Westmoreland has been tagged by Health and Wellness Minister Dr Christopher Tufton as one of the motorcycle crash epicentres of the Western Hemisphere, with the parish’s fragile public-health system grappling with three to five new collision cases in its Accident and Emergency Unit daily.
The parish records approximately 1,600 bike crash cases per year, Tufton disclosed during the Rotary Club of Savanna-la-Mar installation ceremony last Saturday night at the Guangos Restaurant.
“If you take the bike accidents per capita, per the number of population, you would rank, if not at the extreme top, not too far from the top,” the minister told the Rotarians, while seeking buy-in for a public-education campaign aimed at saving lives and reducing pressure on the health system.
Tufton appealed to the social conscience of motorcyclists and the wider community that A&E hospital staff were using several hours a day assess crash injuries – a situation exacerbated by the anecdotally high non-compliance with helmet-wearing regulations.
Westmoreland is notorious for relatively high motorcycle density – with the unregulated bike taxi industry spurring vehicle sales.
Citing a visit to the Savanna-la-Mar Hospital weeks ago, Tufton said 80 per cent of patients on the 60-bed male surgical ward were suffering with bone and other injuries from motorbike crashes. All of them had broken bones, he said.
All, or “99.9 per cent”, of the injured patients were not wearing a helmet at the time of impact, the minister said.
His concerns were bolstered by Dr Jean Powell, retired nurse and a member of the Jamaicans Abroad Helping Jamaicans at Home (JAHJAH), who noted that most motorcyclists were apathetic towards road safety.
“It’s almost as if they have signed their death warrants,” said Powell, who added that although JAHJAH bought helmets, bikers complained that they were “too combustible and they can’t see while riding”.
Olga Kelly, a teacher, said she has witnessed the deaths of bikers on the streets of Savanna-la-Mar.
Referencing cavalier behaviour, Kelly said that motorcyclists are known to remove mirrors from their bikes, declaring that they do not wish to see behind them. ‘
“‘Forward!’ dem say,” said Kelly.
Motorcycle accidents are not the only pressure being faced by the hospital.
Non-communicable diseases (NDCs) such as heart complications and stroke are among the long list of woes facing healthcare staff, Tufton said.
The health and wellness minister acknowledged that resource-related deficits, such as equipment in need of repair or replacement, caused downtime in patient care in operating theatres.
“It becomes really, really difficult.

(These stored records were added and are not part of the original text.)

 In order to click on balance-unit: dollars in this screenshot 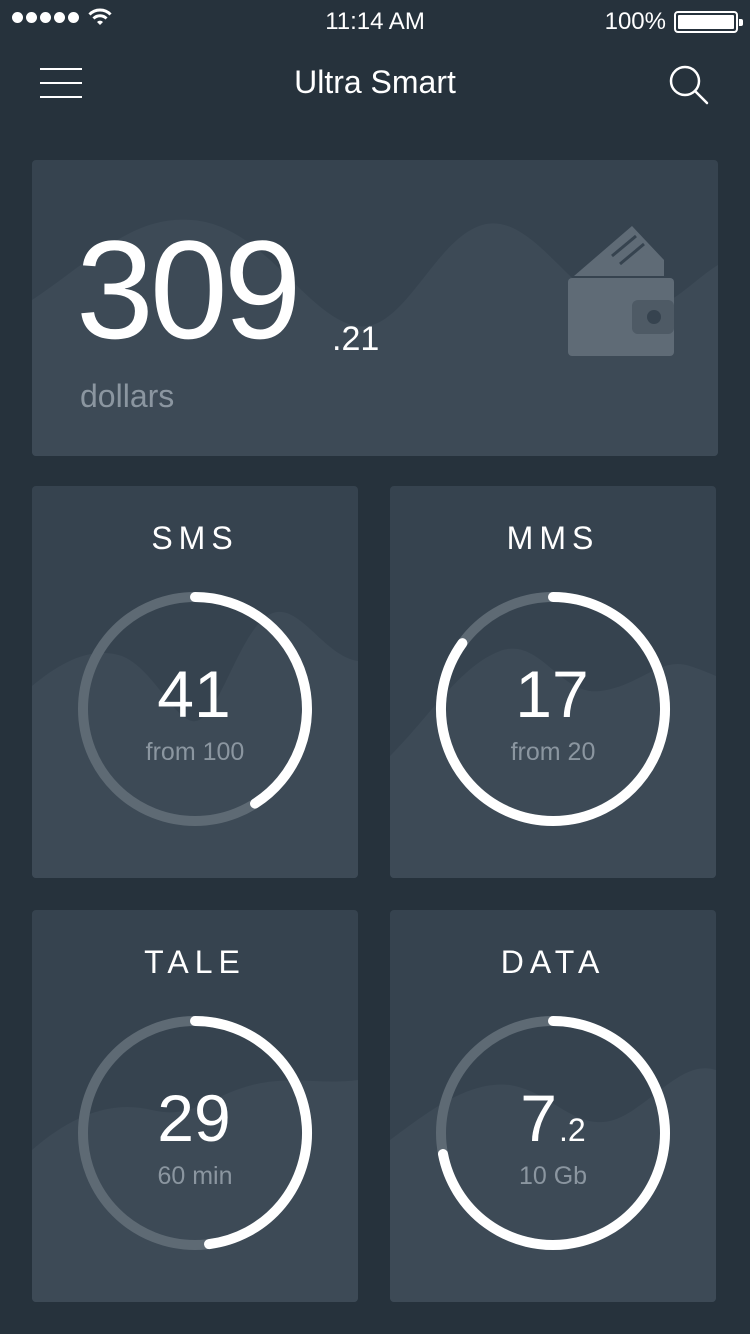, I will do `click(128, 396)`.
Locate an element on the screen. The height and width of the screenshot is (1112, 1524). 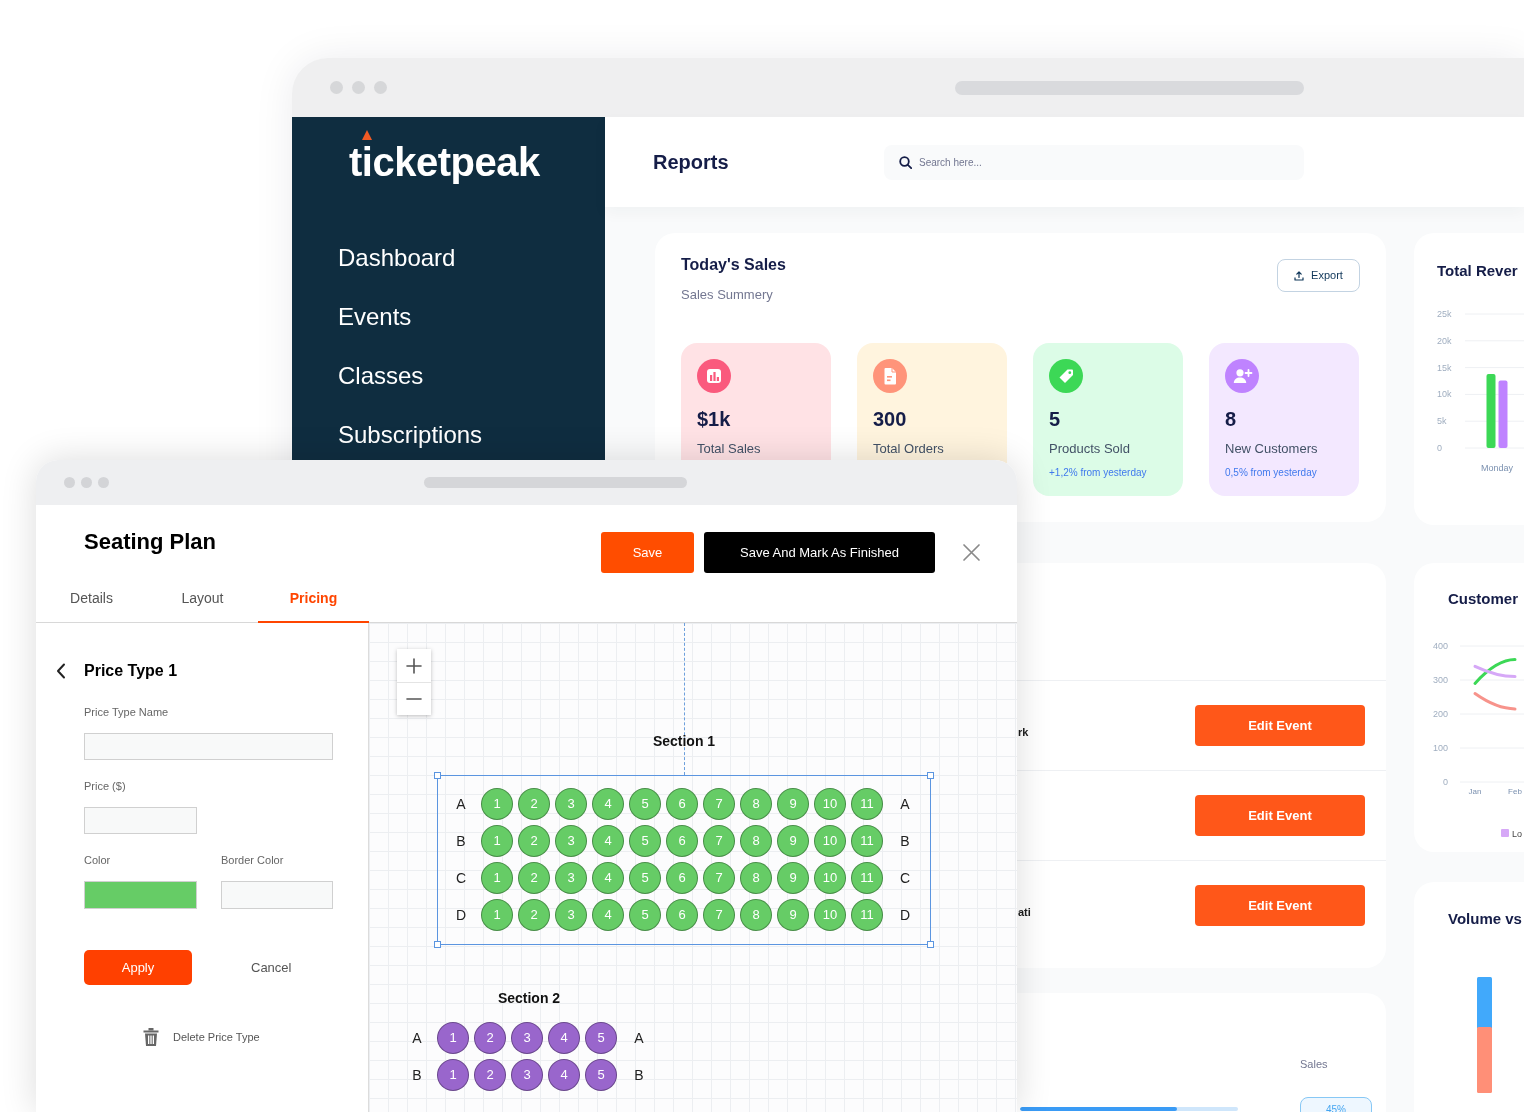
stat-change: 0,5% from yesterday is located at coordinates (1272, 473).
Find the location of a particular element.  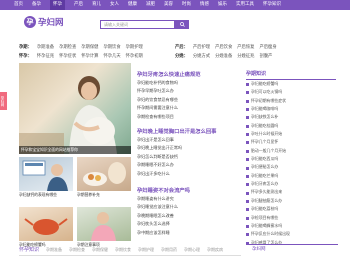

section-title: 孕妇晚上睡觉胸口出汗是怎么回事 is located at coordinates (176, 131).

And it is true that we need a bigger hospital ... . So I am not here preaching a perfect system, because that would be hypocritical of me, but we try,” he told the Rotarians at the event, where businesswoman Sandra Molyneaux was installed as the 53rd president of the organisation.
Currently, the Savanna-la-Mar Public Hospital has two operating theatres, eight surgeons and six nurses dealing with operations. There are also three anaesthesiologists, with one on staff.
As at July 1, there were 235 crash fatalities islandwide, representing a two per cent decline in relation to the corresponding period in 2021.
Motorcyclists account for 27 per cent of road users killed this year, but the 63 fatalities represent a 26 per cent slide from the five-year-high of 85 killed in 2021.
The 23 motorcyclists killed in Westmoreland this year is more than a third of the islandwide toll among that category of road users.